Still, a multitude of signals point to the fact that Harvard plans to fundraise on a planet-wide scale.

Travel

President Neil L. Rudenstine, during just two years in office, has already traveled to Europe and the Far East.

His recent trip over spring break to Japan was not intended as a fundraising trip, Rudenstine said. But John P. Reardon '60, president of the Harvard Alumni Association, described the trip at the time as "a cultivation process," and said that while traveling Harvard administrators weren't "finishing any deals" or "asking for money," they were trying to involve alumni who might eventually help with the capital campaign.

Staff

In the last two years the University's central development office has hired an associate director for international fundraising and an East Asia development representative.

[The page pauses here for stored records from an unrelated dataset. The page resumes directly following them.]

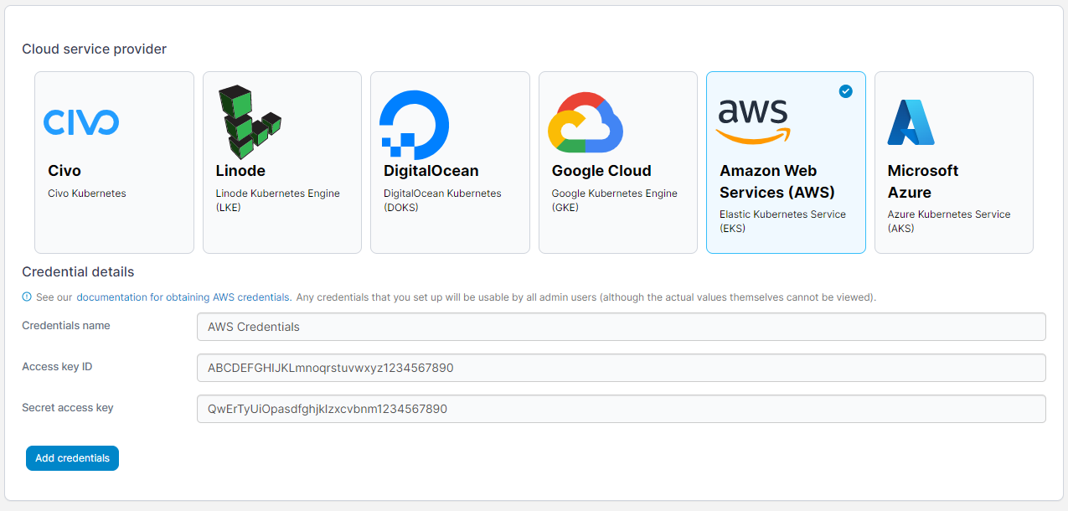Click the Add credentials button
1068x511 pixels.
(72, 458)
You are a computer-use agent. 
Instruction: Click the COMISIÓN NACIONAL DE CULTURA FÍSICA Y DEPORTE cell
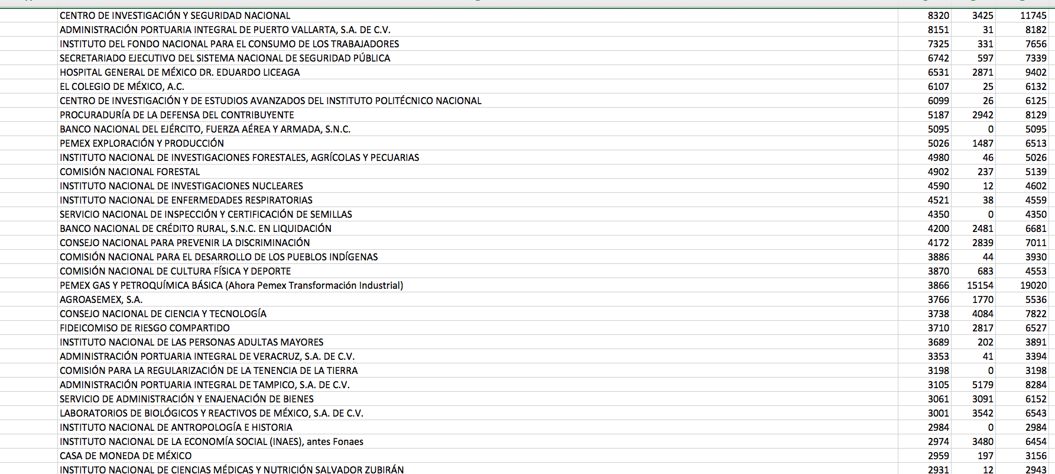click(x=176, y=271)
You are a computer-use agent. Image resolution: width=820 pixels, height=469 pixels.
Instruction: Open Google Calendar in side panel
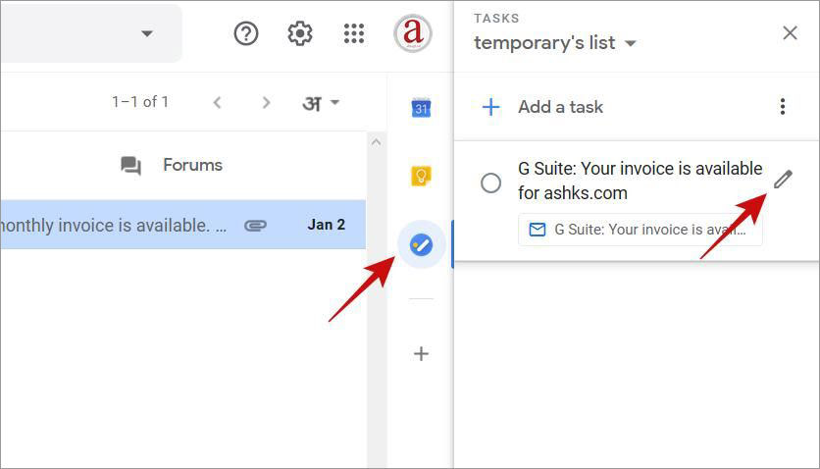click(x=421, y=108)
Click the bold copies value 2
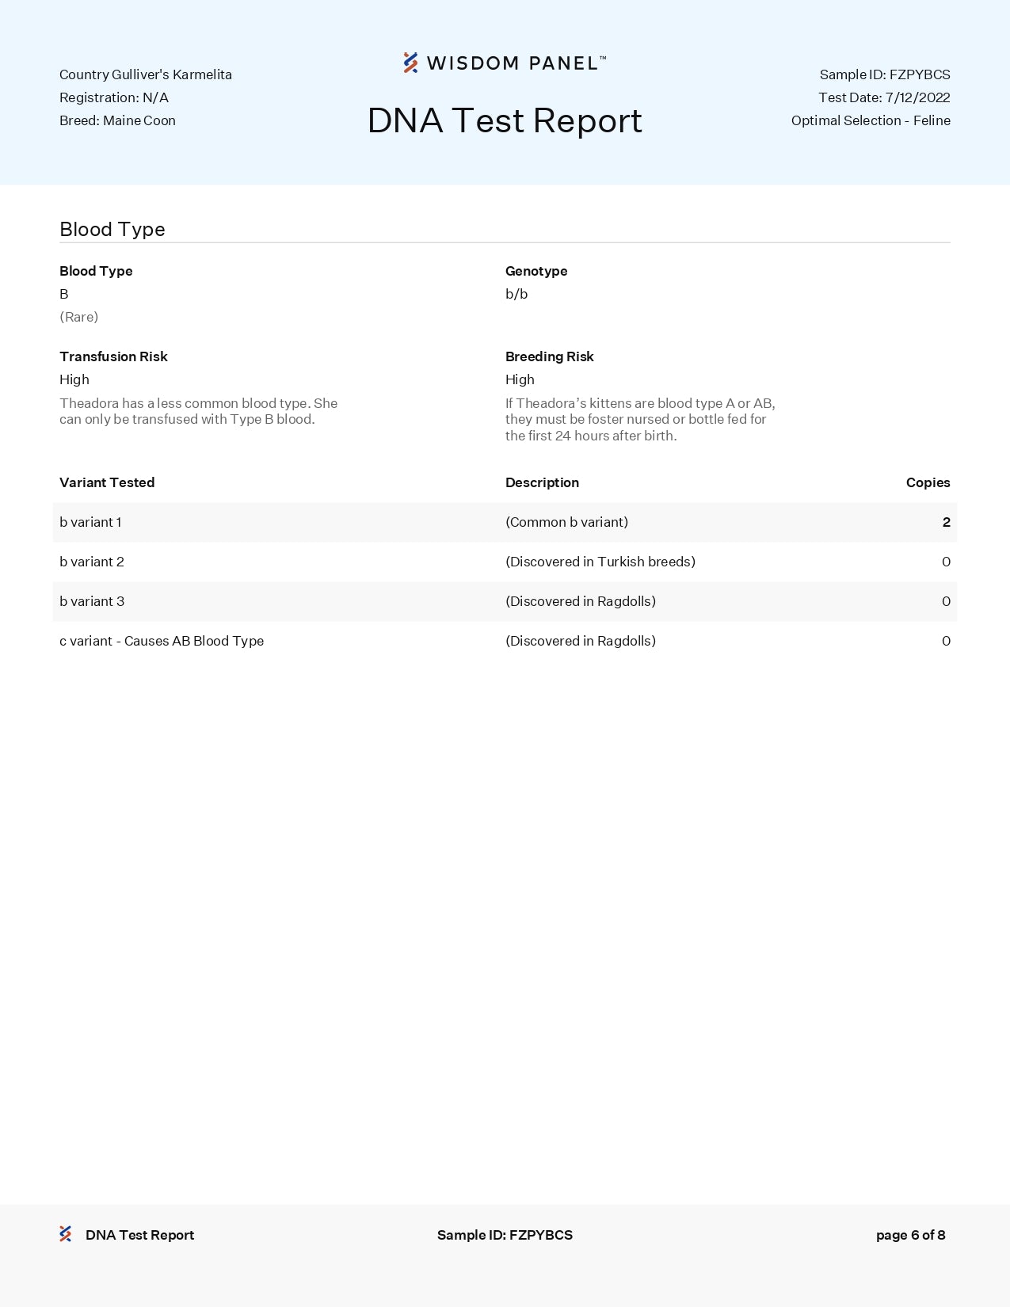 point(946,522)
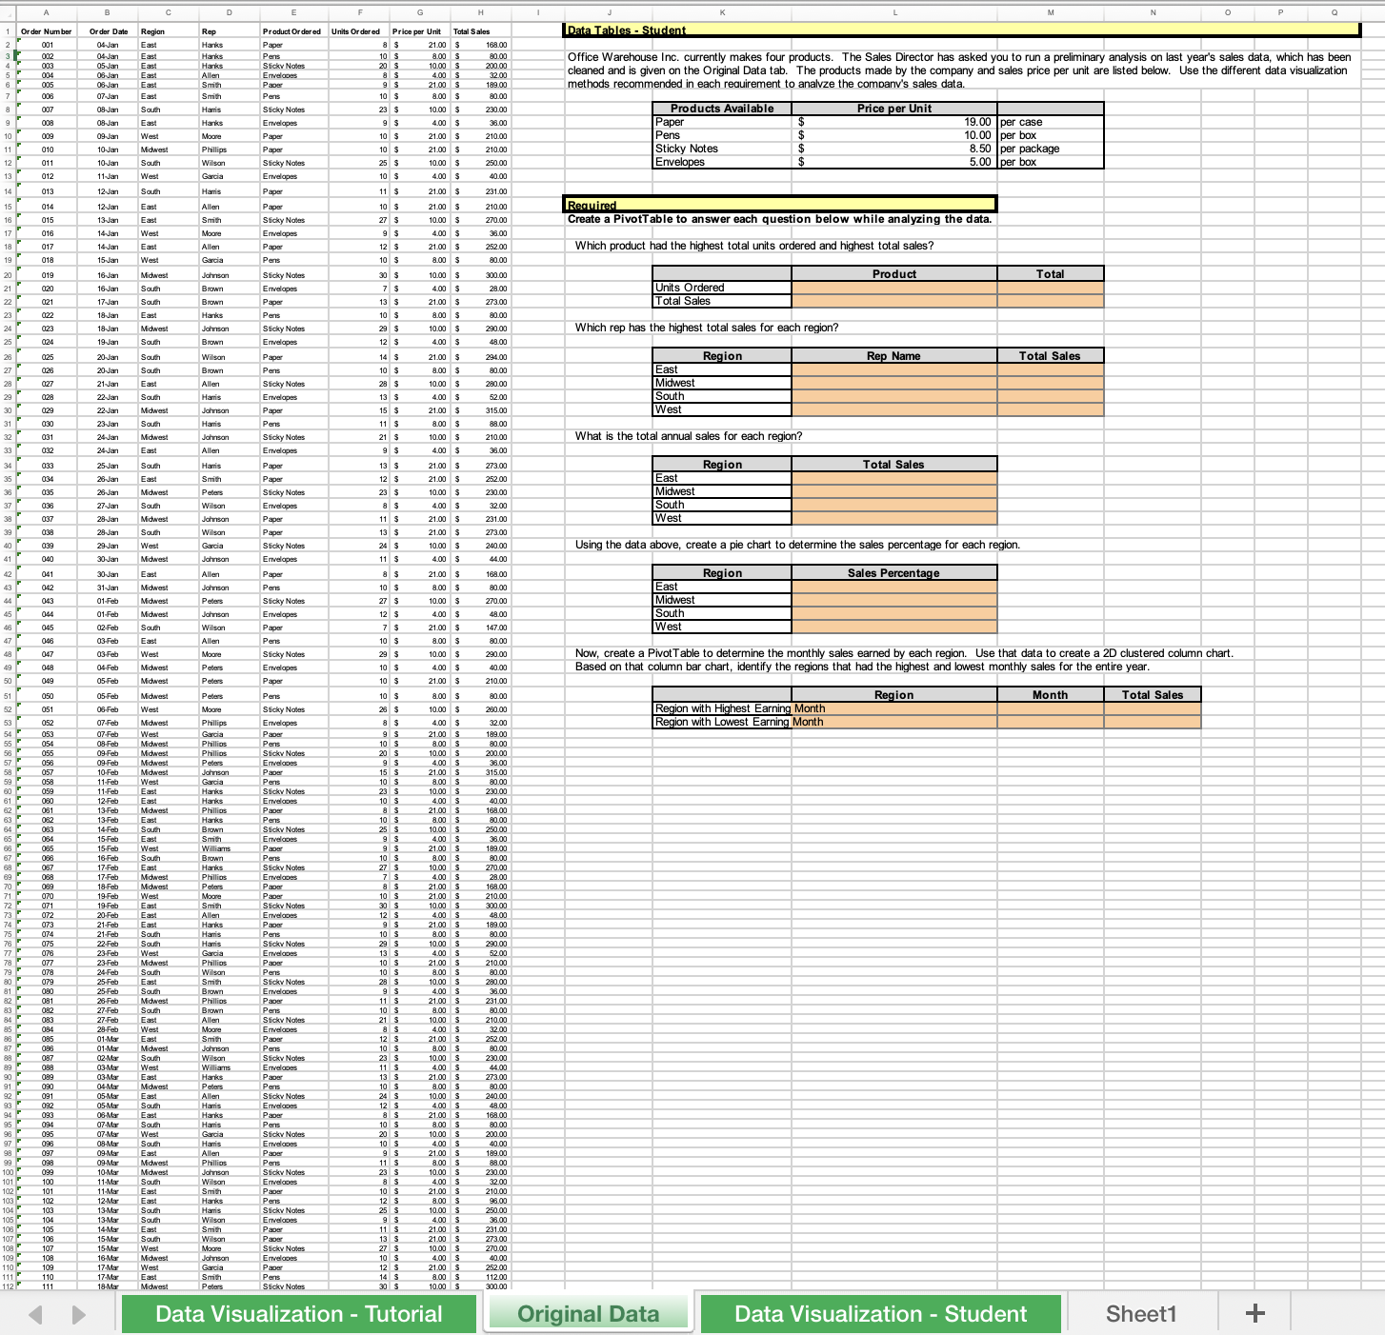Click the left sheet navigation arrow

coord(35,1314)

While Rudenstine disbanded an "internationalization" office set up by his predecessor, Derek C. Bok, the new president seems to recognize the power of a specialized staff working on international issues in the fundraising office.

Early Money

Perhaps as result of the new staff, and perhaps as a result of unrelated factors that had already converged in the late 1980s, Harvard has already achieved several well-promoted success on the international fundraising front.

"The Shiseido Corporation of Japan pledged Harvard $85 million over 10 years, beginning in 1989. The money was to be used to build the Harvard Cutaneous Biology Research Center in conjunction with Massachusetts General Hospital.